*Work instruction:*
Make an exact copy of all the records, one that contains none of the pictures.

=== Section Start ===

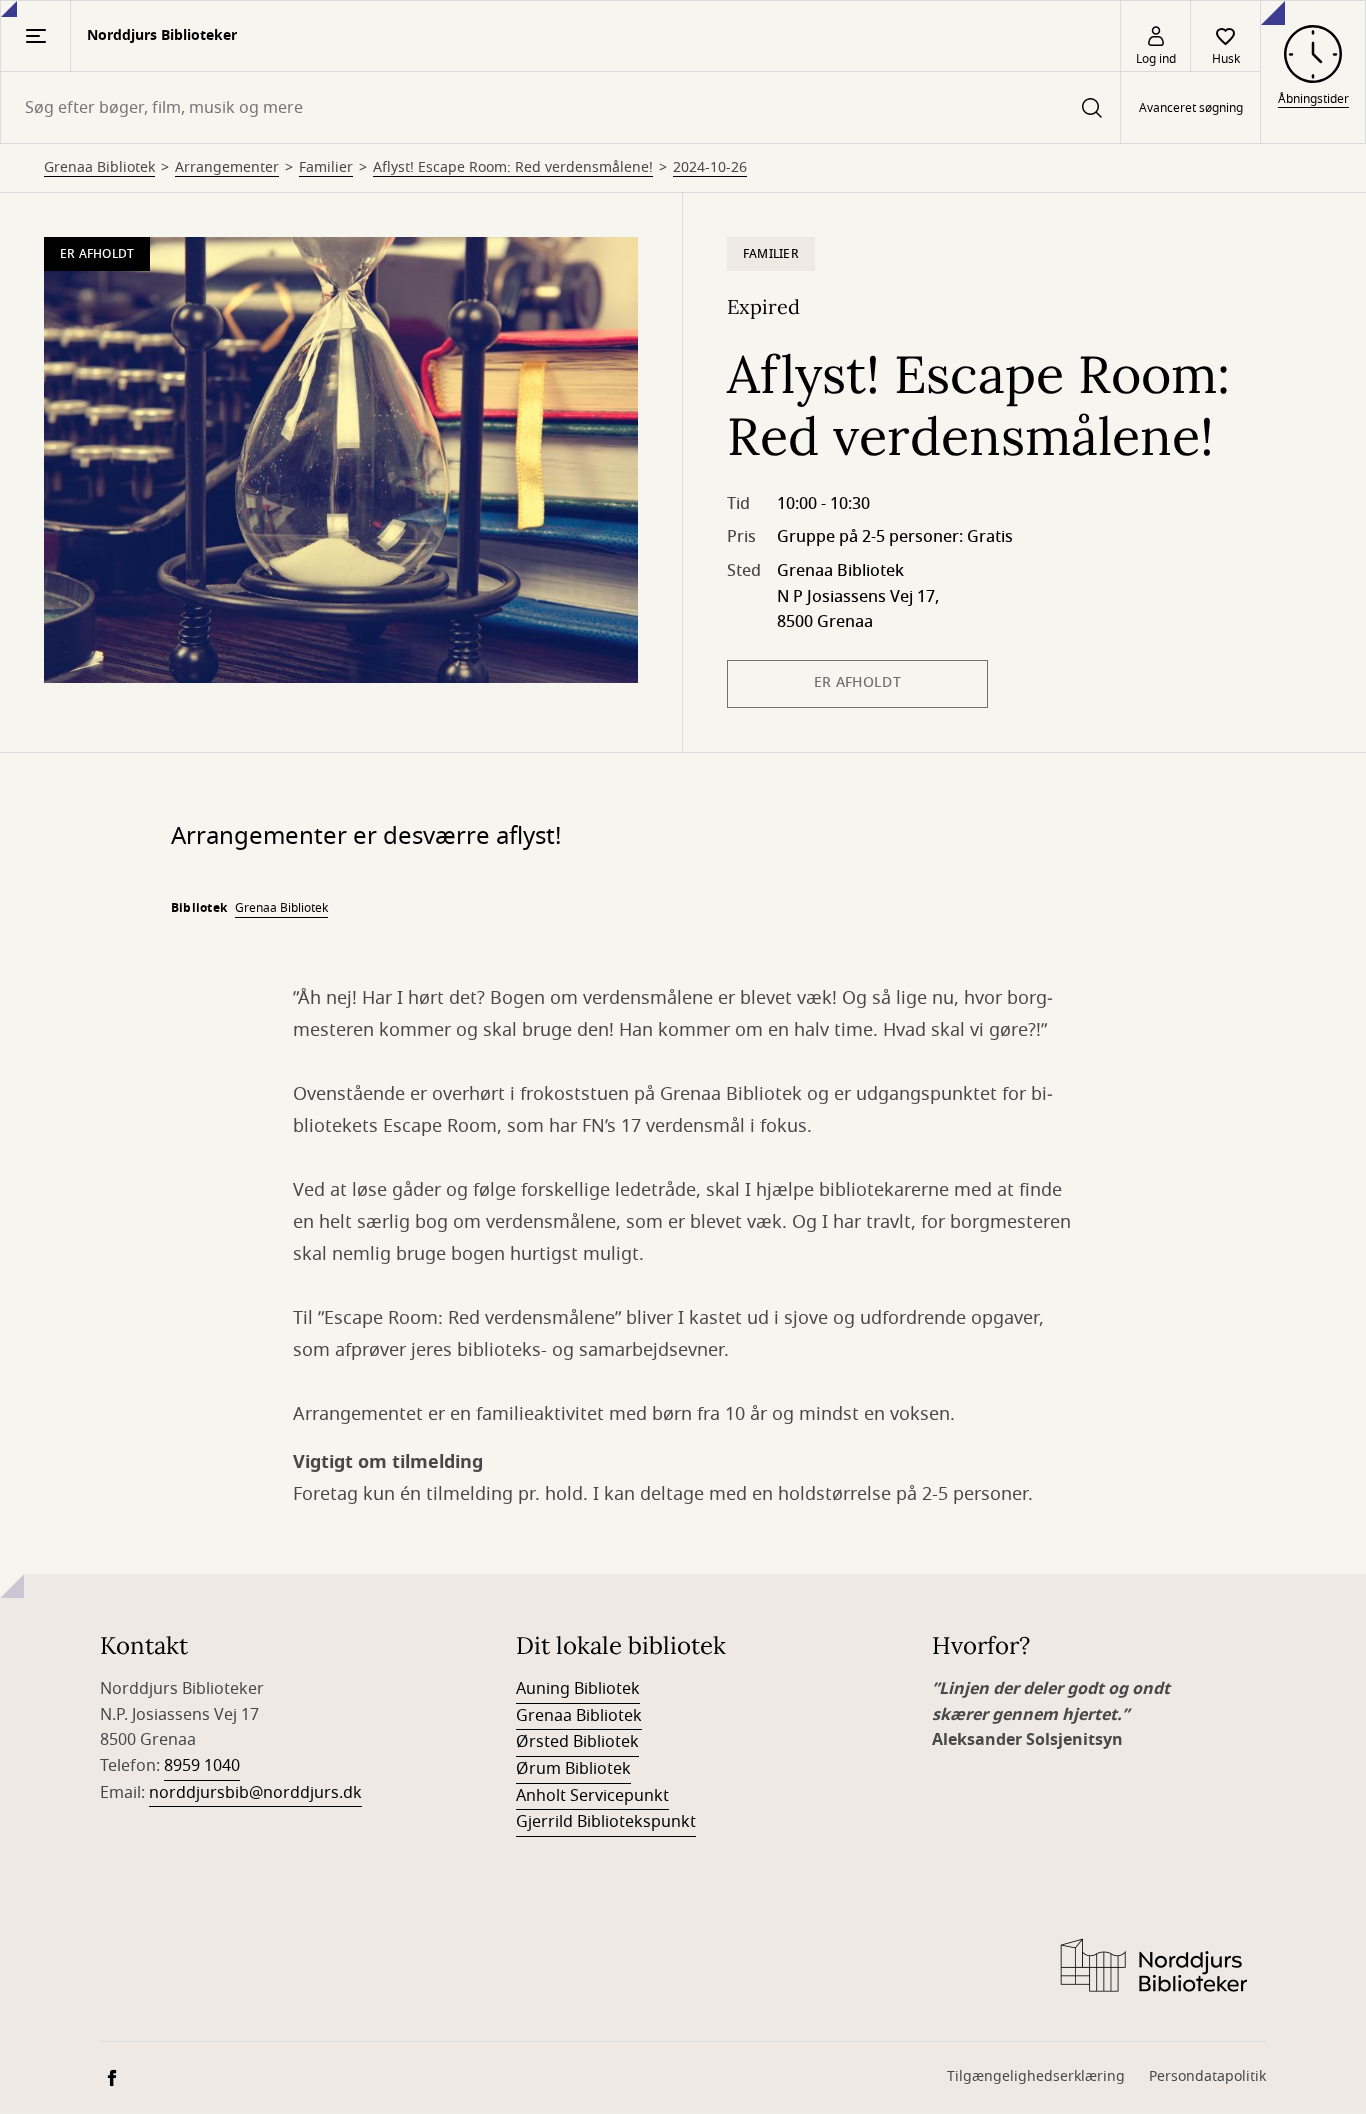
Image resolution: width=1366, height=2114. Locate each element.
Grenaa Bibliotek (99, 168)
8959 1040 (202, 1766)
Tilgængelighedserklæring (1036, 2076)
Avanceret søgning (1191, 108)
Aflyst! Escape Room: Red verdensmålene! (513, 168)
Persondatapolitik (1207, 2076)
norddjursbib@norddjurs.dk (255, 1793)
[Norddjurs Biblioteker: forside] (1152, 1967)
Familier (326, 168)
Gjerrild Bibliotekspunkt (606, 1822)
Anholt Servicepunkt (592, 1796)
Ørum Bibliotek (573, 1769)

=== Section End ===

*Response:*
Image resolution: width=1366, height=2114. Locate each element.
Grenaa Bibliotek (99, 168)
8959 1040 (202, 1766)
Tilgængelighedserklæring (1036, 2076)
Avanceret søgning (1191, 108)
Aflyst! Escape Room: Red verdensmålene! (513, 168)
Persondatapolitik (1207, 2076)
norddjursbib@norddjurs.dk (255, 1793)
[Norddjurs Biblioteker: forside] (1152, 1967)
Familier (326, 168)
Gjerrild Bibliotekspunkt (606, 1822)
Anholt Servicepunkt (592, 1796)
Ørum Bibliotek (573, 1769)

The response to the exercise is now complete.